Ritornò a Holt, come se niente fosse, persino dopo un convegno di lavoro, dove si sposò in sole ventiquattr’ore con la bella Jessie, ferendo l’animo e l’amore di Wanda Jo Evans. Poi, dopo cinque anni e due figli, l’ultimo giorno di dicembre del 1976 Jack scomparve, abbandonando la moglie incinta e due bambini. L’aveva fatta grossa.

Storie americane:

Una storia che si sviluppa nell’ignoranza: quella di Jack, che non sente il bisogno di studiare, e quella di una cultura della provincia americana, rappresentata dalla cittadina di Holt, che niente sa del mondo e poco di quanto gli sta intorno, al punto tale che la California è una galassia lontana.

Holt è un microcosmo in cui appare tutta la contraddizione del vivere statunitense lontano dalle grandi città, la giustizia sommaria che prende campo a diversi livelli. Gli equilibri forti, a volte assurdi, della cosiddetta pancia dell’America e non siamo nel nuovo millennio e non c’è Trump presidente.

La vicenda e raccontata dal punto di vista di Pat Arbuckle, figlio del direttore del giornale locale. Un dettaglio particolare, perché il narratore e uno dei soggetti della storia.
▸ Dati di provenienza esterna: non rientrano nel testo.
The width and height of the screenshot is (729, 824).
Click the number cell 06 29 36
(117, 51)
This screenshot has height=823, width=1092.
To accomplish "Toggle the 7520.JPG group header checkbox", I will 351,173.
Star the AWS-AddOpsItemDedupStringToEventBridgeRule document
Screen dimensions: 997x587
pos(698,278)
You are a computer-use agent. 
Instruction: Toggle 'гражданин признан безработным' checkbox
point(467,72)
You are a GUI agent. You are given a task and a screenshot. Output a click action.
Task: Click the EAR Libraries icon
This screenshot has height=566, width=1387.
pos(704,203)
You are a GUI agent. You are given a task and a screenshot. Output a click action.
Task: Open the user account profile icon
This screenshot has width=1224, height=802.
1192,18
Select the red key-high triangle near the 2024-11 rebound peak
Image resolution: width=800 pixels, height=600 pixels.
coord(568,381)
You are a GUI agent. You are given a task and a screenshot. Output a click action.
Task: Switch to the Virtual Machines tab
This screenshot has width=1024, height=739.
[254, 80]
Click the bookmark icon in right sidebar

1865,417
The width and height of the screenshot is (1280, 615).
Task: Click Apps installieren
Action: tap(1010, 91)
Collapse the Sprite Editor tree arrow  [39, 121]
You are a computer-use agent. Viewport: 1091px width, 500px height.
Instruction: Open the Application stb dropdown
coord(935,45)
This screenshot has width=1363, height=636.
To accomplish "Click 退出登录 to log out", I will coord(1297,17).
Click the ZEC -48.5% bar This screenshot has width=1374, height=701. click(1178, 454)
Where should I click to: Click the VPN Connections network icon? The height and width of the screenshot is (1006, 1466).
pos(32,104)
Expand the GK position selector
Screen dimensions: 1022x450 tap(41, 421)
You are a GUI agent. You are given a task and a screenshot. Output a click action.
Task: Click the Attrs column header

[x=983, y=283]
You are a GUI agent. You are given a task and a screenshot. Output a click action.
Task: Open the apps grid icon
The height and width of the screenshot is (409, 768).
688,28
Il romanzo si sviluppa in un lungo flashback in cui Jack Burdette non è il protagonista, ma l’immaginaria cittadina del Colorado.

Il titolo originale del romanzo è “where yuo once belonged”, più o meno traducibile in dove una volta appartenevi. Si tratta di uno dei tanti titoli modificati per il mercato italiano. Nonostante l’appartenenza sia identificabile nella trama, l’idea del ritorno rende più evidente il significato.

Una storia sviluppata senza creare aspettative particolari, i colpi di scena non sono eclatanti, nessun cliffhanger per dare pathos o valore all’attesa del capitolo successivo. Forse è questo il motivo per cui ho letto molti giudizi non proprio positivi di lettori odierni.

Su questo aspetto particolare, ovvero la mancanza di colpi di scena roboanti, dovrebbero fare un pensiero fattivo gli editor o chi valuta testi, in quanto il colpo di scena incredibile non è detto che porti sempre valore a una storia.

La casa di Haruf nella pianura:

Alan Kent Haruf, autore statunitense deceduto nel 2014. Prima di diventare scrittore ha svolto lavori di vario genere e in posti diversi. È stato operario in un allevamento, bibliotecario e assistente in una clinica, infine docente universitario. Forse proprio da queste esperienze nascono i personaggi dei suoi romanzi.

L’esordio da scrittore non è giunto presto, aveva 41 anni quando ha pubblicato il primo romanzo, mentre “la strada di casa” venne edito nel 1990. Le due uscite ebbero scarso successo. La notorietà e i risultati arrivarono all’età di 56 anni, grazie alla così detta trilogia della Pianura.

È interessante scoprire come molti scrittori, oggi innalzati facilmente agli altari, abbiano invece vissuto sorti poco propizie durante la loro carriera. Abbiamo citato il caso di John Edward Williams, ma tanti altri potremmo elencarne.

Quindi forza e coraggio, che non si può mai dire.